Fortunately for Lorenzo, he has uncommonly devoted parents. They are Augusto (Nick Nolte), an Italian immigrant to America, and Michaela (Susan Sarandon), who devotes herself exclusively (some would say obsessively) to her troubled young son's care. The disease ravages poor Lorenzo, gradually making him mute and immobile, to the point where he cannot swallow his saliva. At this point, he requires around the clock nursing care, provided when possible by his mother.

Meanwhile, Augusto haunts libraries, researching a longshot cure for the disease. He soon becomes an expert in human and animal metabolism of long-chain fats, which accumulate in the brains of ALD victims since they lack the enzymes to break them down. After much toil and heartbreak, Augusto finds a treatment, if not a cure: an oil that stops the production of long chain fats in Lorenzo. The oil also helps some other ALD children.

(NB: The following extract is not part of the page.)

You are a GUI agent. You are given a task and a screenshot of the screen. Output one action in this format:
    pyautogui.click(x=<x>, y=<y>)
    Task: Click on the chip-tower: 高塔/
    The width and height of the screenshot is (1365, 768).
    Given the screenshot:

Although still severely afflicted, Lorenzo shows minor progress toward recovery. Augusto turns his attention to restoring Lorenzo's myelin, a nerve cell coating that has been stripped by the insidious accumulation of long-chain fats. The movie manages to end on a positive note.

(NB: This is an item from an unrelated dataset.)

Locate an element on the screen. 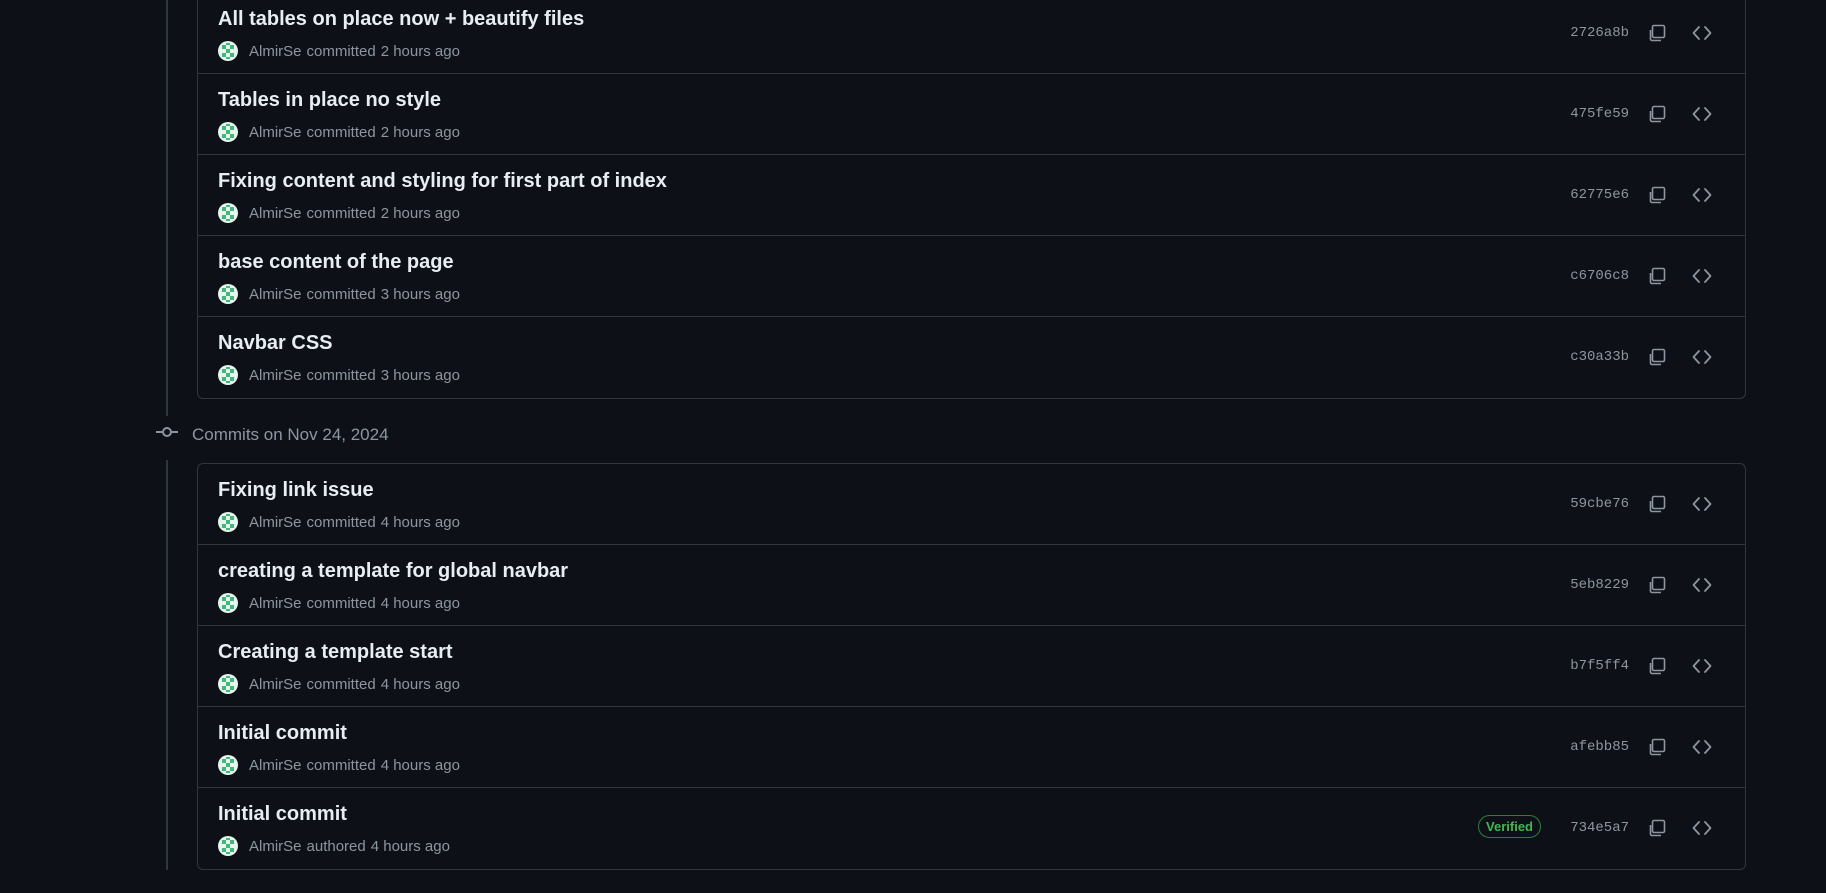 This screenshot has height=893, width=1826. commit-title-link: Creating a template start is located at coordinates (336, 652).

How I felt about it. In fact, the ending is too positive, truth be told. The implication is that Lorenzo's Oil stops the progression of ALD. While it did so for Lorenzo, and undoubtedly many others, it doesn't help all those with ALD. In fact, it has yet to receive FDA approval, and the special oil remains costly. The myelin project, vital to a potential cure for ALD and multiple sclerosis, has made little tangible progress despite the passage of two decades.

The film exaggerated Lorenzo's recovery. He is able to see normally by film's end, which appears not to have been the case in real life. Lorenzo died in 2008 at the age of 30, still bedridden. On the other hand, he was the first ALD patient to reach that age, a testament to the hard work of his parents. He outlived his dedicated mother, who died in 2000. One suspects that if she were still alive today, so would be Lorenzo.

Augusto and Michaela set examples of parents that the rest of us mere mortals cannot hope to equal. They sacrifice their wealth, health, and time to their stricken child, who is unable to as much as thank them for it. Most of us instead end up like the Muscatines, who simply follow the instructions of doctors and hope for the best. Hope is the easier path, but it is no substitute for focused hard work.

This film was directed by George Miller, best known for the Mad Max trilogy. Despite his deserved reputation as an action movie director, he does able work here.

How others will see it. While the movie's ending is feel good, the middle of the film is the complete opposite. The word that perhaps best describes it is harrowing. When poor Lorenzo is choking on his own saliva and frantically gasping for breath, you will find it preferable to toil in a sewer line than to watch this film. If you have the tenacity to make it all the way through, you will undoubtedly grow to admire the performances of the two leads, Sarandon and Nolte. They have great roles, and prove worthy of them.